De fait, l’expérience participative de l’atelier « Cherchez la femme » monte assez haut sur l’échelle de Sherry Arnstein  28, au sens où il ne s’agit ni de pure information, ni de consultation, mais bien d’un projet dans lequel le groupe a une certaine capacité de contrôle et de responsabilité. En sélectionnant l’information, même validée par les bibliothécaires, et en choisissant les modalités de son accessibilité, les participants ont exercé un véritable pouvoir sur le projet, jusque dans l’appropriation du temps de l’enquête. Ainsi certains participants ont continué leurs recherches hors des créneaux proposés par la bibliothèque, comme ce participant qui revient le samedi après-midi pour continuer son enquête. « Parfois, comme le fait remarquer Dewey, il faut plus d’État, parfois il en faut moins. Cela dépend du niveau général de participation et, par conséquent, des opportunités dont jouissent effectivement les individus de “se diriger sans un maître” et d’être les acteurs de leurs propres expériences dans quelque domaine que ce soit  29. »

Conclusion

Les bibliothèques municipales proposent aujourd’hui de plus en plus d’animations participatives, parfois avec une certaine inquiétude des agents qui voient dans ce développement une perte de reconnaissance de leurs compétences, ou un nouvel attachement à des compétences non habituelles et non habilitées en bibliothèques (telles que le jardinage et la cuisine), ou bien encore une manipulation des publics pour se présenter comme une institution de plus grande proximité, dans la droite ligne des nouvelles politiques publiques.

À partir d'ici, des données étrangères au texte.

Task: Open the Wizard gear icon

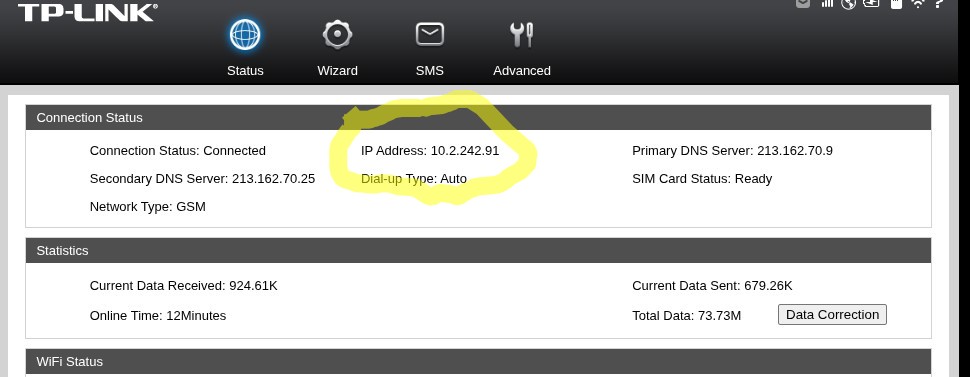Action: point(337,34)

Ces craintes sont justifiées, car nombre de projets participatifs, plutôt dans l’urbanisme, ont montré les limites, non pas tant de la participation que de l’institutionnalisation de celle-ci 30. Il est donc d’autant plus important de garder un œil critique sur les pratiques actuelles.

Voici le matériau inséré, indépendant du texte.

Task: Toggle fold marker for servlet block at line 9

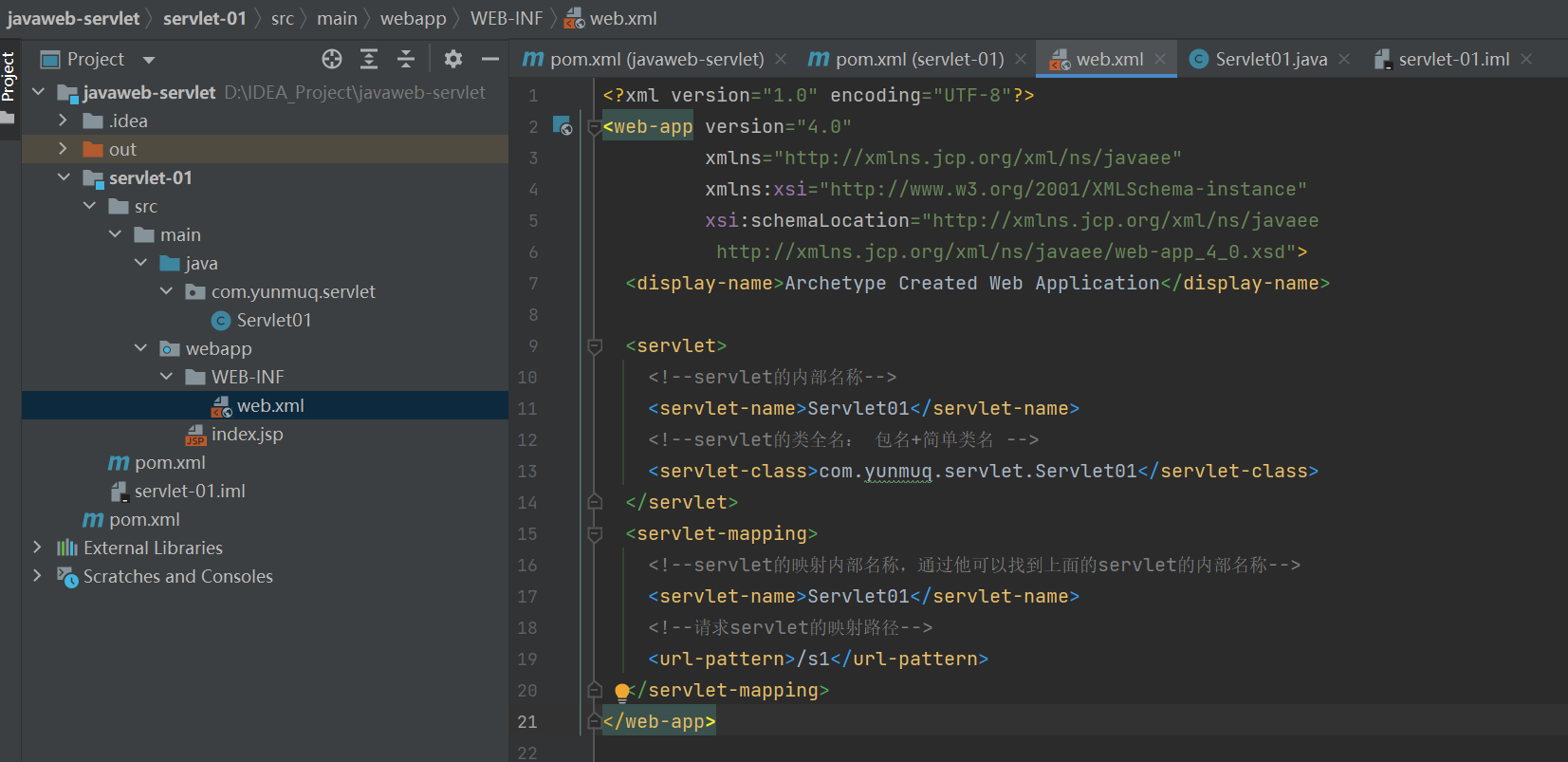Action: click(x=595, y=346)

Or, force est de constater que tout projet participatif ne transforme pas fondamentalement les compétences métier, ni les missions de la bibliothèque, et encore moins la qualité de son exercice. En revanche, le cas étudié montre la participation comme une expérience de mobilisation collective qui se veut une extension du service public. Le projet participatif en question remet la bibliothèque sur le chemin de sa vocation démocratique : au service de tous pour l’émancipation de chacun, non pas comme individu, mais bien comme citoyen.

Certes, il reste encore bien des situations à analyser et nombre de projets sont plus troublants du point de vue des compétences métier et autrement émancipateurs. Aussi, cet article n’est-il qu’une première étape de réflexion sur le sujet.